24. ASSIGNMENT, NOVATION, DELEGATION AND SUBCONTRACTING
24.1 We may transfer our rights and obligations under this Agreement to another organisation, but this will not affect your rights or our obligations under this Agreement. You may only transfer your rights or obligations under this Agreement to another person if we agree in writing.
25. NO WAIVER
25.1 No failure or delay by us in exercising any right under this Agreement shall operate as a waiver of such right or extend to or affect any other or subsequent event or impair any rights or remedies in respect of it or in any way modify or diminish our rights under this Agreement.

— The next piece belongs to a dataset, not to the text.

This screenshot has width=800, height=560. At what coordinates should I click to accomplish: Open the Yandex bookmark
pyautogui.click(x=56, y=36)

26.1 The covenants, conditions and provisions of this Agreement which are capable of having effect after the expiration or termination of this Agreement shall remain in full force and effect following the expiration or termination of this Agreement.
27. SUCCESSORS AND ASSIGNS
27.1 This Agreement shall be binding upon the parties and their permitted legal assigns and successors in title.

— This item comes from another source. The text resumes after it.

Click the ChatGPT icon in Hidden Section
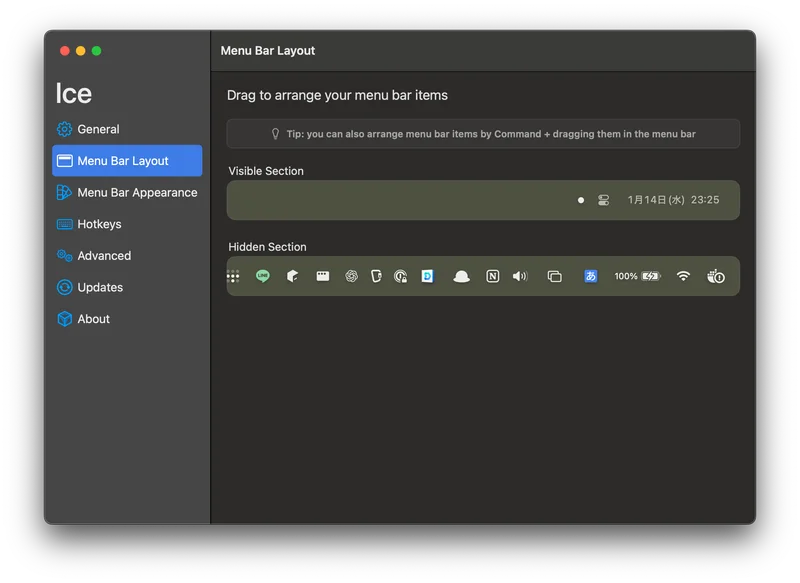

28.1 Any term condition stipulation provision covenant or undertaking of this Agreement which is illegal, invalid or unenforceable shall be fully severable and ineffective to the extent of such illegality, invalidity or unenforceability without invalidating the remaining provisions hereof which shall not be affected by the illegal, invalid or unenforceable provision or by its severance herefrom. This Agreement shall be construed and enforced as if such illegal, invalid or unenforceable provision had never comprised a part hereof.
29. NO AGENCY/PARTNERSHIP
29.1 Nothing in this Agreement shall create, or be deemed to create, a joint venture, partnership or the relationship of principal and agent between/among the parties. No party has any authority to act, make representations or bind or contract on behalf of any/the other party.
30. DISPUTE RESOLUTION
30.1 Any dispute, controversy or claim arising out of or relating to this contract, or the breach, termination or invalidity thereof shall be settled by arbitration in accordance with the Rules for Arbitration of the Kuala Lumpur Regional Centre for Arbitration (“KLRCA”). The arbitral tribunal shall consist of a sole arbitrator, to be appointed by the Chairman of the KLRCA. The place of arbitration shall be Kuala Lumpur. Any award by the arbitration tribunal shall be final and binding upon the parties and enforcement of the arbitration award may be rendered in the Courts of Malaysia.